Orbital stitching

Orbital stitching is the process of combining a group of AVHRR images to form an orbital image. Combining the images reduces the data volume in the archive by eliminating overlap areas between images and facilitates ease of use by having to access one image for product generation.

The Global Land 1-KM AVHRR data set consists of only the afternoon (ascending) images from the NOAA satellites, resulting in only one half of the images available world-wide. When these images are stitched, a half-orbital image is generated. The satellite number, acquisition date, start-time, and end-time of each image must be known to stitch each image into its appropriate half orbit. The images are sorted and grouped based on this information. There will be at least a 30 minute time gap (dark side of the earth) between each half-orbit. A half orbit image will consist of one to ten individual images. The following table is an example of three groups of images to be stitched:

The start and end times are used to group the images instead of the orbit number since the orbit number changes at the equator of the ascending pass. A stitched half-orbit starts at the last part of an orbit and ends in the first part of the next orbit.

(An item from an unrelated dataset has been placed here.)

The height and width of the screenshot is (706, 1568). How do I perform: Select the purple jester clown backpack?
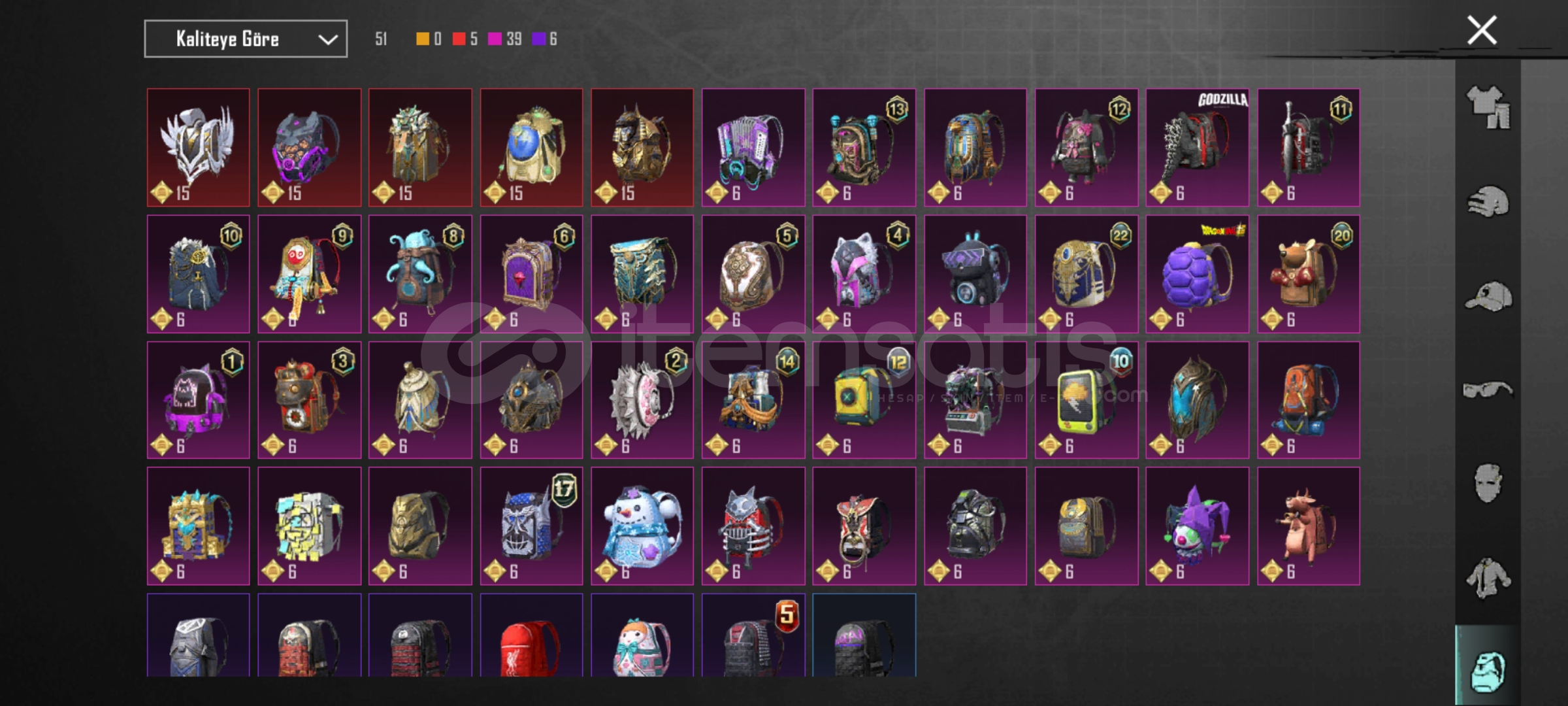coord(1197,526)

The lines from each image in the stitch group are checked for bit drops. Several statistical comparisons are made between adjacent lines of an image to identify bad data. The bad data is set to zero. When 60% or more of a line is bad data the line is dropped (zero filled).

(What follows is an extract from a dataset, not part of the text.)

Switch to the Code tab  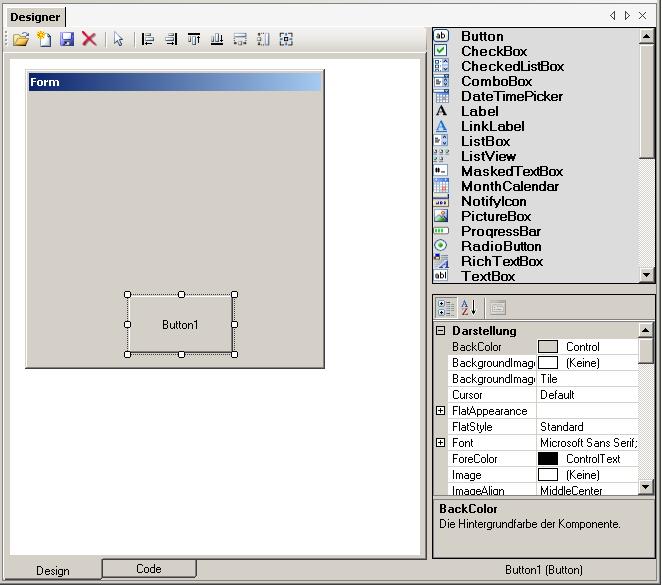(148, 569)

The stitching process begins by copying the first image (image in the group with the earliest start time) to the half-orbit image. The start time of the next image is then used to determine if an overlap area or gap between images exists. When the end time of the half-orbit image is after the start time of the next image an overlap area exists. The overlap area begins at the record in the half-orbit image that has the same time stamp as the start time of the next image. When there is an overlap between two images a station priority table, "priority.stations" located in $ADAPSTABLES, is checked to determine which image in the overlap area should have precedence in the stitched half-orbit. Receiving stations which have consistently fewer dropped lines and bit drops in overlap areas have higher priority. Station priorities were determined by monitoring images over a period of time. The priorities were assigned for each station in an attempt to generate a better half-orbit image in an automated process. It does not guarantee the best possible half-orbit because the priorities are based on qualitative judgments. The priority of a station can be easily changed in the "priority.stations" file if continued monitoring finds changes in the data quality from a receiving station. If two overlapping stations have an equal priority, the data from the beginning of the second image will replace data from the end of the previous image. The following is a graphical representation of the stitching process:

Each line from the priority image, in the overlap area, is read and checked to determine if it is a dropped line. When a dropped line is found, the record from the other image, with the same time stamp as the dropped line, is read to determine if it is also a dropped line. If it is not a dropped line, it will be used to replace the dropped line in the half-orbit image. When a replacement line is not found, the dropped line is left and the remainder of the overlap area is checked. The priority and dropped line checking is the same for two or more image overlaps of the same area. The remainder of the next image, past the overlap area, is copied to the half-orbit image. This process is repeated until all the images have been added to the orbital image.

A gap between images exists when the start time of the next image is later than the end time of the half-orbit image. This gap will be zero filled in the half-orbit image to maintain the proper along-track perspective. The number of lines to be filled is calculated by subtracting the end time of the previous image from the start time of the next image and dividing by 0.1666666 (1000 milliseconds divided by 6 scan lines per second). Data that doesn't exist at the beginning or end of the half-orbit image, such as missed images or ocean data, is not zero filled to conserve space. Thus, each half-orbit image may not stretch from pole to pole.

After all of the images in a group are stitched into the half-orbit image a browse image, meta data information, and an archive tape are created. The half-orbit image is copied to Storage Technology tape silo (EDC only), and the images within the half-orbit group are deleted from disk. The browse image is archived to tape and the meta data is transferred to the AVHRR database system.